▼

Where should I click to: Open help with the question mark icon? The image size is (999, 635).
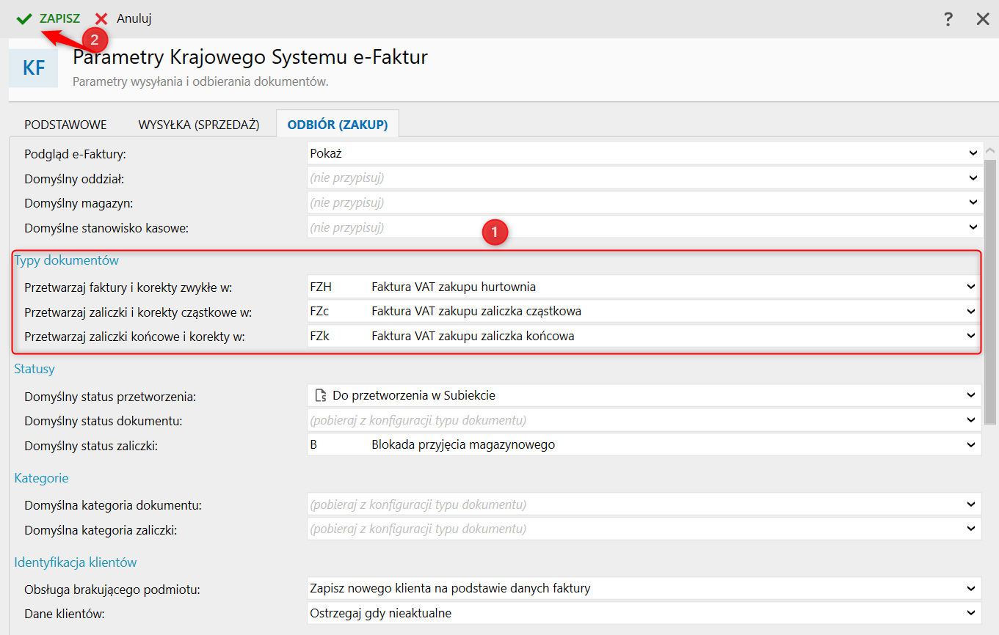[x=948, y=19]
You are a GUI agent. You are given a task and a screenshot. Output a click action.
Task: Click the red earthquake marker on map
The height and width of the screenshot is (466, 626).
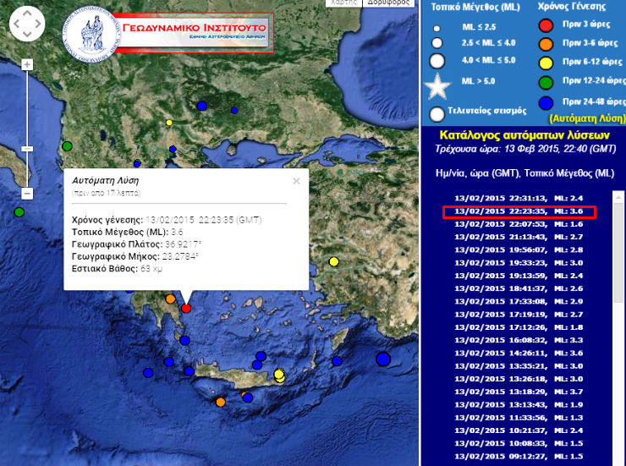coord(186,308)
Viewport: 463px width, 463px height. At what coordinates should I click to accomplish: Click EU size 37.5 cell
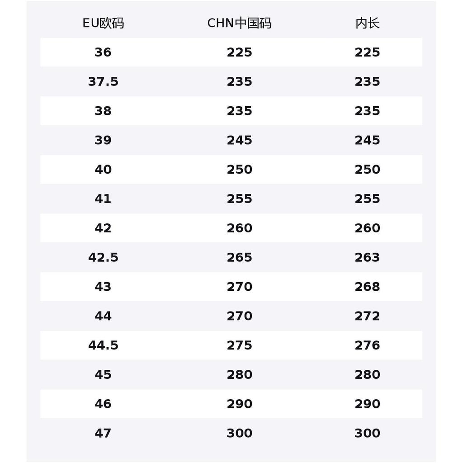(x=103, y=81)
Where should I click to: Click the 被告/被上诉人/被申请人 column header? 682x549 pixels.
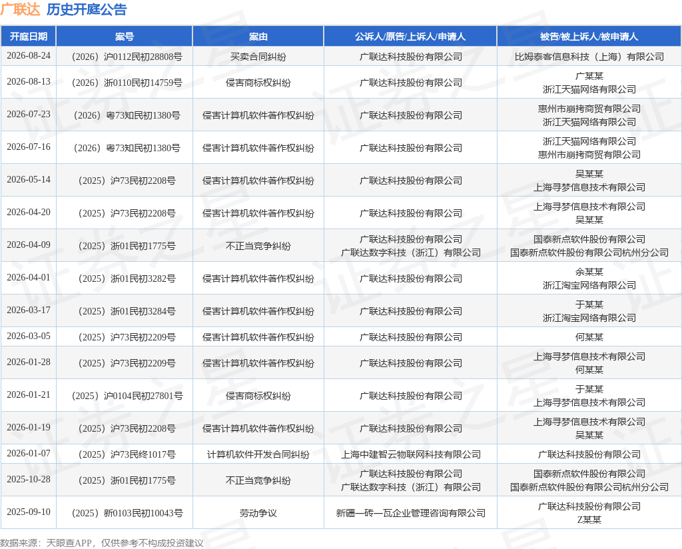click(x=589, y=37)
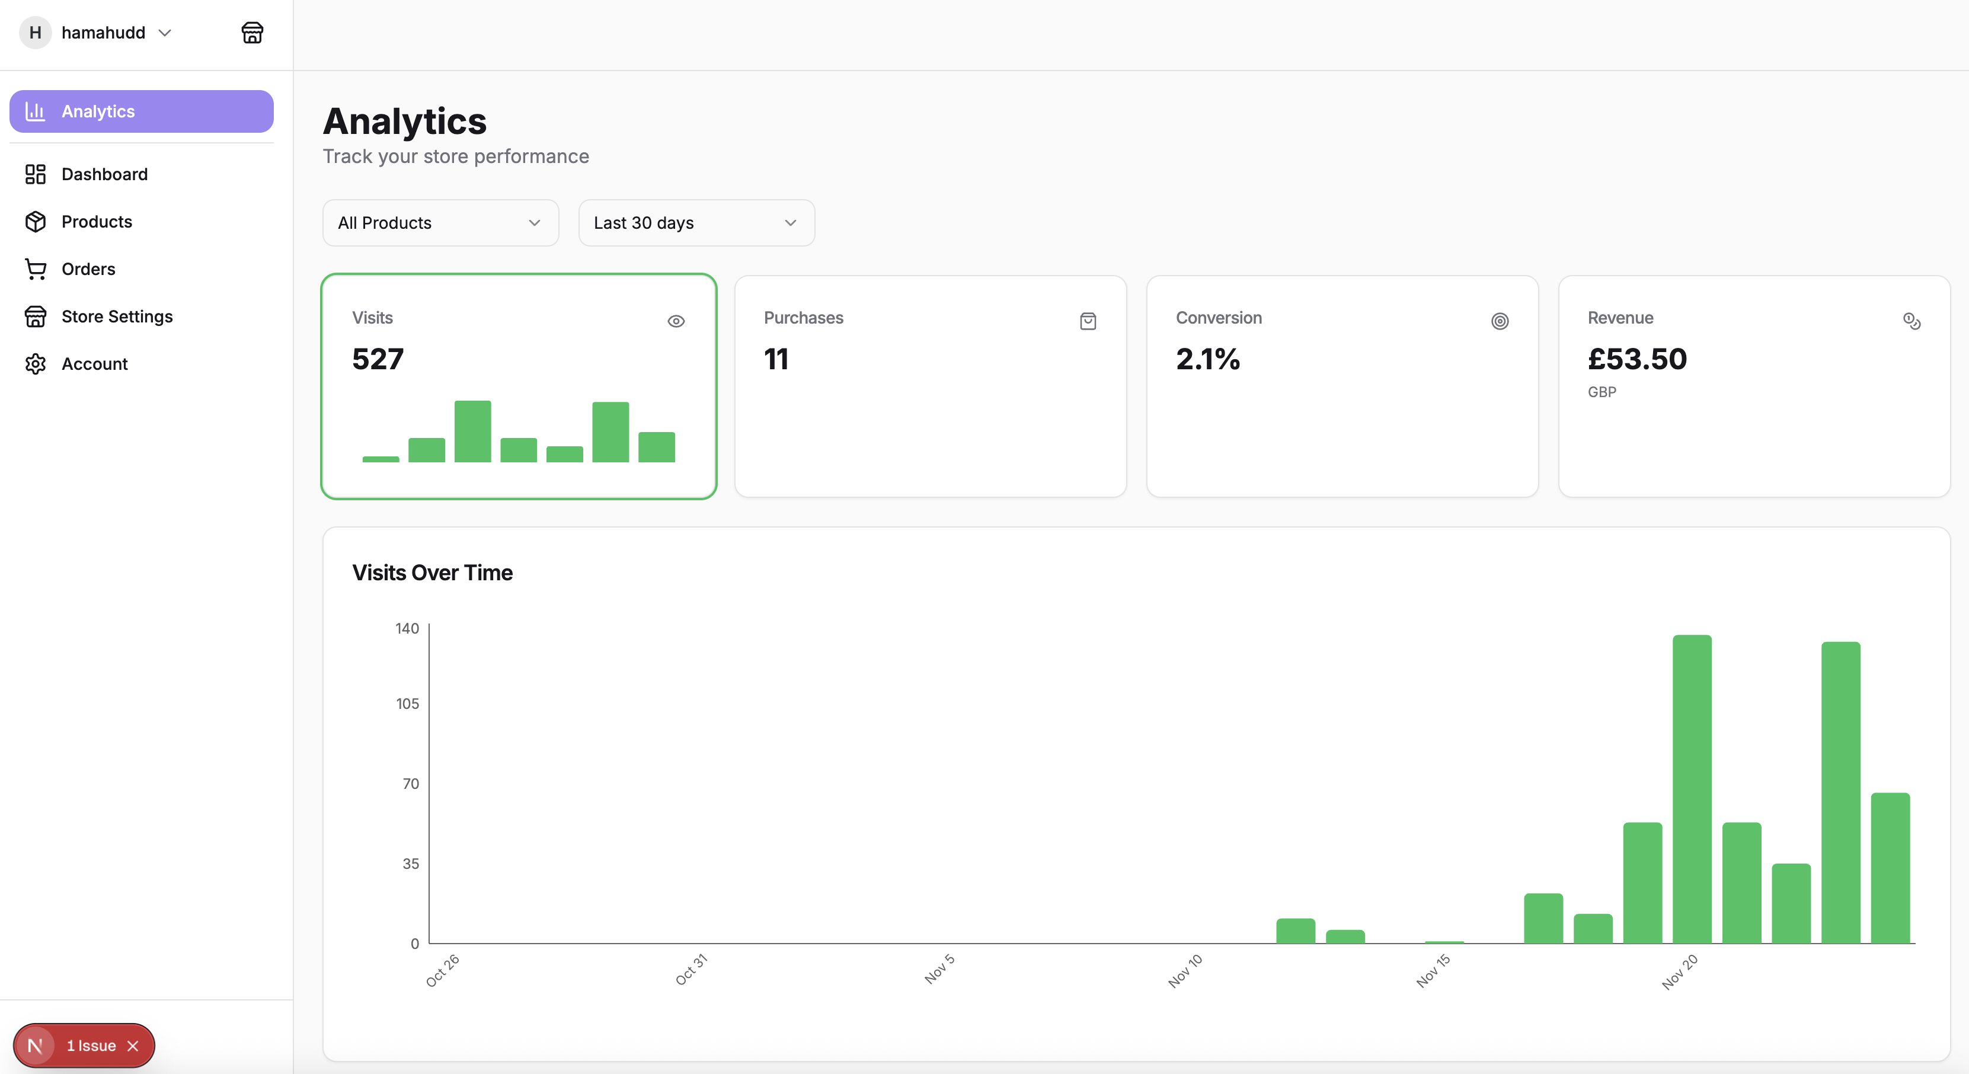
Task: Click the shopping bag icon on Purchases card
Action: 1088,321
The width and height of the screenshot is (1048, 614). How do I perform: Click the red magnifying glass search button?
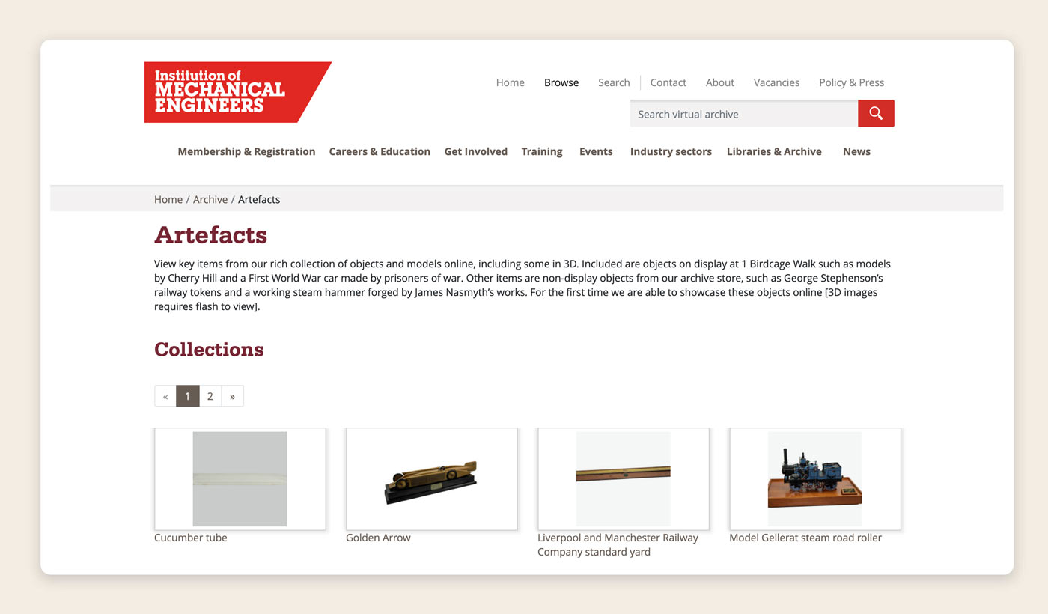876,114
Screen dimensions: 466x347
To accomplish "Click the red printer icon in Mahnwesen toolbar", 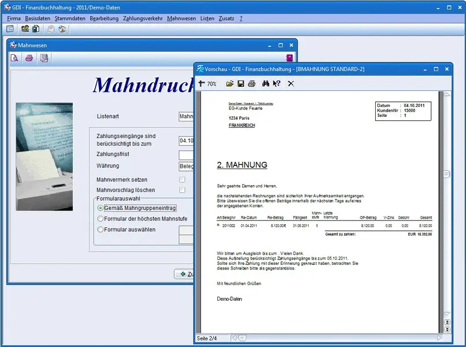I will point(29,58).
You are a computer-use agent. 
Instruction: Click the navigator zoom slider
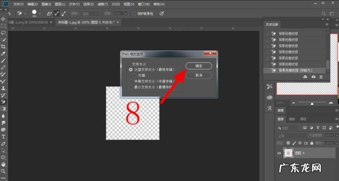(x=312, y=103)
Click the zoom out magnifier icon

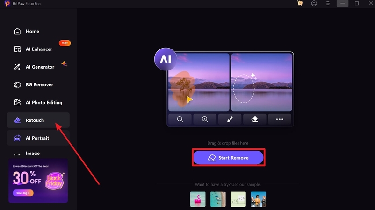pos(180,119)
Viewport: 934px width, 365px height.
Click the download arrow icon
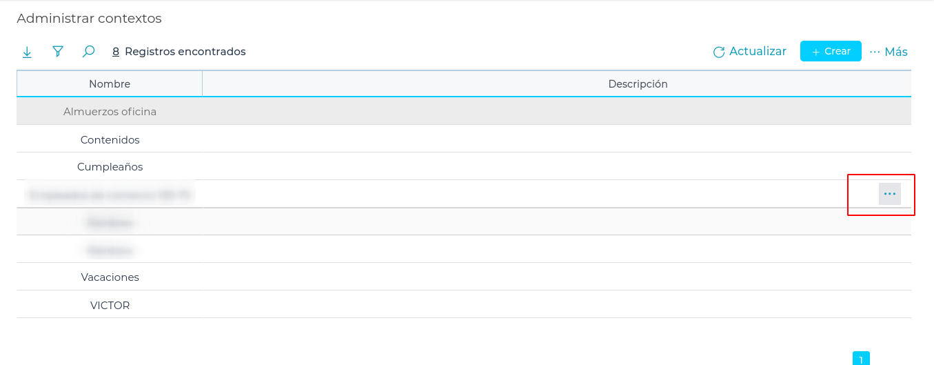[27, 52]
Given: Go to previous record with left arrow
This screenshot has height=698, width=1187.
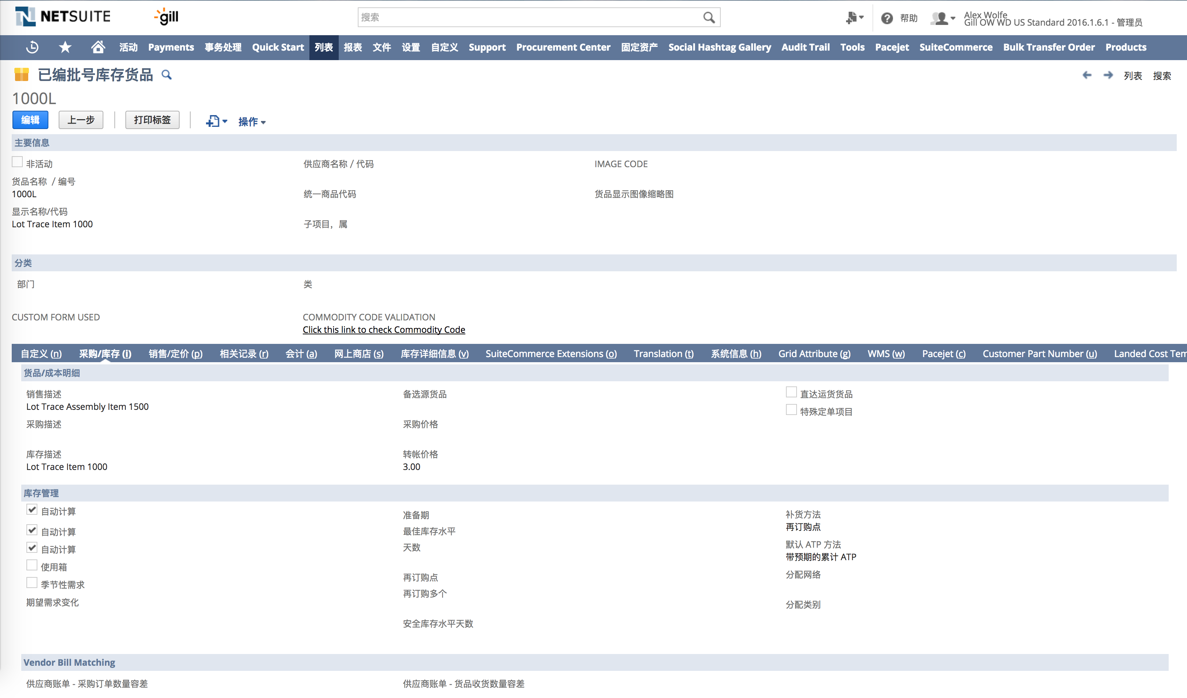Looking at the screenshot, I should click(1087, 75).
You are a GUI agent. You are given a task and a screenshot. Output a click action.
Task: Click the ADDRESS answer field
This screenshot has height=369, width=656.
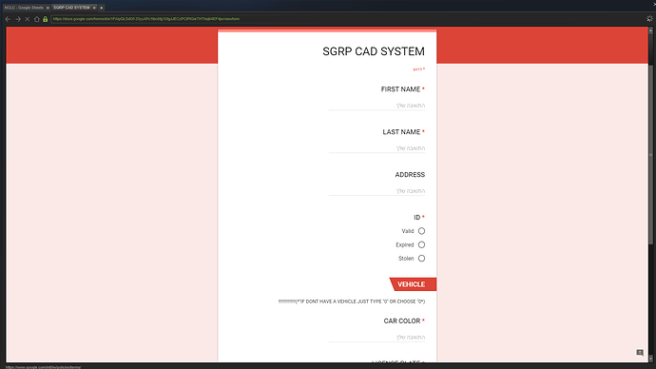376,191
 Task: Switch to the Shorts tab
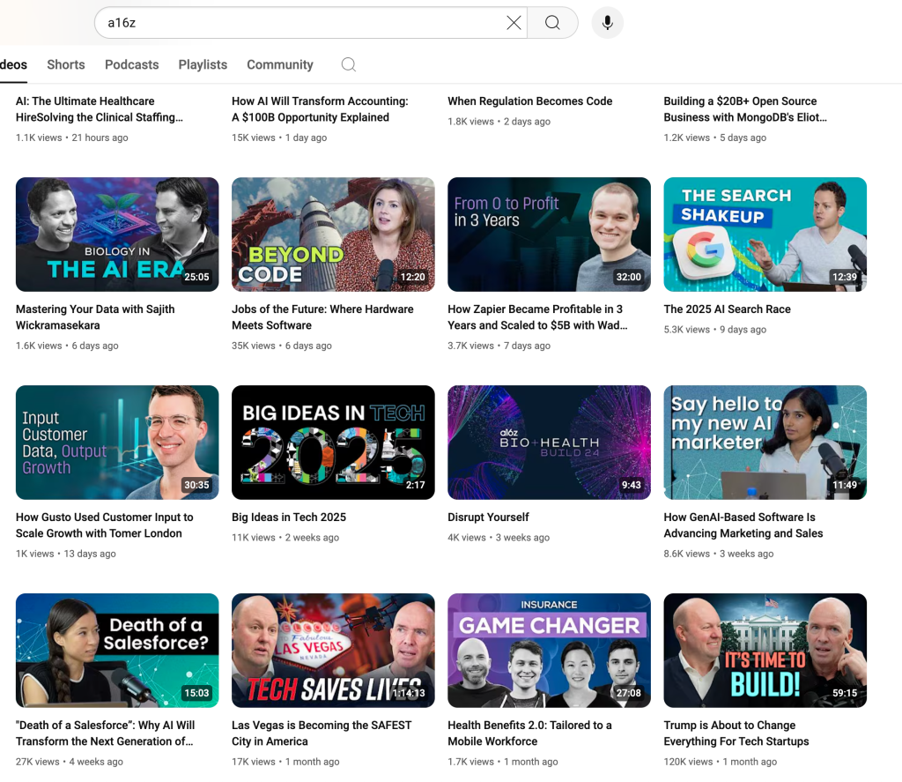[x=66, y=64]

▲

**Task to carry out**
Count the lines in the rows above that contain the string "with", treating uppercase and lowercase as different. Give only the number.

**Written response**
2